Changing views on facilities management

Facilities management is a huge sector; employing thousands and bringing millions of pounds into the UK economy – but how much do we understand and appreciate its impact and value?
Talk to any professional body and they will tell you that the profession they represent is either undervalued or misunderstood. However, that’s to be expected; it’s their job to promote excellence and demonstrate the value of their given community.
With this in mind it is little wonder that some facilities managers feel that they are not given the credit they deserve, and when you begin to assess the impact that they have on the economy and society it is not surprising that they feel aggrieved.

The value of facilities management
As part of our Leaders Forum programme we brought together leading minds in the profession to discuss the industry’s impact; it concluded that the challenge is two-fold. On the one hand more needs to be done to raise the profile of FM so that key decision makers understand the impact and the potential it has to enable the organisation to meet its corporate goals. The second is ensuring that, when making the case for the first challenge, the common language of business is being used rather than industry specific jargon which is almost certain to be met with a blank expression.
When you take a step back it is clear that, given the vast scope of the industry, FM plays a crucial part in all of our day-to-day lives whether we realise it or not. In fact, our Leaders Forum highlighted that done correctly FM can be taken for granted, only coming into focus when there is an issue that requires attention.
Not only can it be a key enabler in organisations to deliver on objectives but it also has a vital role in some of the key areas that affect society as a whole. FM has a vital role to play in the performance of our schools and hospitals, for example. It is when you frame it in this context that you begin to see the profound impact of this profession.

Making the case
How do FM practitioners, with our support, make the case internally to the key decision makers? At BIFM we’re looking at a number of ways in which we can demonstrate FM’s value. Our ThinkFM conference this year, ‘The workplace and beyond’, will focus on the impact on business, the economy and society with a range of speakers from a variety of different sectors, professions and expertise discussing key trends driving change in the workplace, managing energy and the convergence of professional disciplines.
We will be launching a number of research projects that will aim to quantify FM’s impact, outline leading edge thinking in the industry and look at the future trends that will take the profession forward. We have also launched a joint project with ITN Productions to create a series of short films on how FM makes a difference. Avoiding the temptation to delve into the technicalities and focusing on the difference it makes through profiling FM’s in a range of organisations and seeing the results of their work.

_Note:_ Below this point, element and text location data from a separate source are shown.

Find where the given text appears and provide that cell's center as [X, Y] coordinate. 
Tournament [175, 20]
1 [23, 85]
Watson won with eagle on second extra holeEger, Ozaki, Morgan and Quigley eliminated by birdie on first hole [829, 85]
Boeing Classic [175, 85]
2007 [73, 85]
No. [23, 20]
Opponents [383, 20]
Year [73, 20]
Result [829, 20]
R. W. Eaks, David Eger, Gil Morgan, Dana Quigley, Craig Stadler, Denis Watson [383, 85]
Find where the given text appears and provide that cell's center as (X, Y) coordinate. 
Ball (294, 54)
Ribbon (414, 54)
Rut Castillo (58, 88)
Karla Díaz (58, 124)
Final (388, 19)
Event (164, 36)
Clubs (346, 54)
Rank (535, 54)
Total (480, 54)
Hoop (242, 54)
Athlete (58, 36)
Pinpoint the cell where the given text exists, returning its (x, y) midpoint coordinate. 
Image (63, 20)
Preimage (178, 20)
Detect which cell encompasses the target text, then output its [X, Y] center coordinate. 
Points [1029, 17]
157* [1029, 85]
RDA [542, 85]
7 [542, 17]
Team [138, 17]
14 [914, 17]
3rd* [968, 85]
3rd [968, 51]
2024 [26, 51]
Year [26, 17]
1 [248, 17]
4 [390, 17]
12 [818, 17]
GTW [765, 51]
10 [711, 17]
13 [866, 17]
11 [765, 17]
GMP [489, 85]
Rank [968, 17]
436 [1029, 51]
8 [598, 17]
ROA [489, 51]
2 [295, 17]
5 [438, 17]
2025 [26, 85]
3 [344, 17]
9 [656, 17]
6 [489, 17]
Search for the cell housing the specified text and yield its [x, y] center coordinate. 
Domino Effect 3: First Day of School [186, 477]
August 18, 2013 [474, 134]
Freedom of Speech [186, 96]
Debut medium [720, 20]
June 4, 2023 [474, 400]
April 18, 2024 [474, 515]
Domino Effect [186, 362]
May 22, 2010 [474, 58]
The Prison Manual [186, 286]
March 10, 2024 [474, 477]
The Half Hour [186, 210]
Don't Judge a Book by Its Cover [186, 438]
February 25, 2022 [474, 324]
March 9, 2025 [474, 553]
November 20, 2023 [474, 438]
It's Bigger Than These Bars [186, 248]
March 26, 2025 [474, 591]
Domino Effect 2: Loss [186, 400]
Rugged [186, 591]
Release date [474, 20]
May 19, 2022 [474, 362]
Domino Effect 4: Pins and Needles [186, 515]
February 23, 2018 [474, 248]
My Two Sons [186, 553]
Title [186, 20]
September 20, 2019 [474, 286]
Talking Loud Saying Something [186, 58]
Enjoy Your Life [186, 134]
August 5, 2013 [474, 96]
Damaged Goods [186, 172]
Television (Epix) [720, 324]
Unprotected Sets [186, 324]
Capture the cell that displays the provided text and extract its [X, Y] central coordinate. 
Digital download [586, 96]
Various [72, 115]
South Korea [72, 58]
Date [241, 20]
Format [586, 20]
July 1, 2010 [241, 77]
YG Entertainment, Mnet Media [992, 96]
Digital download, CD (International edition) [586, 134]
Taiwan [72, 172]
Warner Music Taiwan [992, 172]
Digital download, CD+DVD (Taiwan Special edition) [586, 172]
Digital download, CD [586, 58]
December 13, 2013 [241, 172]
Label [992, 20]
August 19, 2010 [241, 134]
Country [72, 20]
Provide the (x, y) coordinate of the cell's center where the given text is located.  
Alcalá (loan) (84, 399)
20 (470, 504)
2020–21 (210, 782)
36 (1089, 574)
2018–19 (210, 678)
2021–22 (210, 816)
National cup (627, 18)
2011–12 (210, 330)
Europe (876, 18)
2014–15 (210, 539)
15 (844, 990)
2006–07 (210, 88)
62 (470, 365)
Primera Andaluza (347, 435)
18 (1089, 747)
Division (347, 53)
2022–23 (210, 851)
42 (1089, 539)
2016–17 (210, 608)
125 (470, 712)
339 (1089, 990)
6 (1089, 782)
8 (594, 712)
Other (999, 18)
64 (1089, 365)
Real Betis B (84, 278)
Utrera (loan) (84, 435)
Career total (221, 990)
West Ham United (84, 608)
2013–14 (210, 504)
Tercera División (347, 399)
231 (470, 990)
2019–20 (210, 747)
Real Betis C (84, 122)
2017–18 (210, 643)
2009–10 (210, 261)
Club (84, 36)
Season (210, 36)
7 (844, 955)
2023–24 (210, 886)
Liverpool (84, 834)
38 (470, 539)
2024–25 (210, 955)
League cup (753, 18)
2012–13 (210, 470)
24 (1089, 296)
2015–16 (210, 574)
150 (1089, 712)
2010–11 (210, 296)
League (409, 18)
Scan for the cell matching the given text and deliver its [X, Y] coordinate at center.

Alongside this we must help practitioners with their internal conversations. It is always too easy to fall into the trap of using the language and terminology that we’re comfortable with but all this does is perpetuate stigmas that may exist around a given profession. What decision makers want to hear is how you can help them achieve their goals. By putting yourself in their shoes, understanding their challenges and aims, assessing how FM can drive them to overcome the challenges and reach their goals and, finally, communicating that back to them in a way which will resonate with them we will see that awareness and recognition grow.

What next for FM?
FM needs to evidence that it is ‘the enabler’. This has the potential to reposition FM from the unseen servant to a key part of an organisations operation, vital to realising its objectives. It will not be easy as FM crosses over into so many other areas of the business, but rather than see this as a challenge we should view this as an opportunity. FM has the potential to provide a halo effect that brings all the component parts of the workplace together to reach it potential.
There are many views on how best to take the profession forward, and there will be many more. What is clear is that the profile and understanding of this unsung hero needs to be elevated.
The blurring of lines between FM, design, IT, construction and HR presents our profession with an opportunity to have a key role in an important debate around the future of the workplace. FM can play a significant part in making a positive contribution to our society, through sustainable practices, and to business and economy, through increased productivity and efficiency.

On all fronts we are looking forward to supporting the profession throughout its next stage of its evolution and playing an active part in the debate which will shape its future.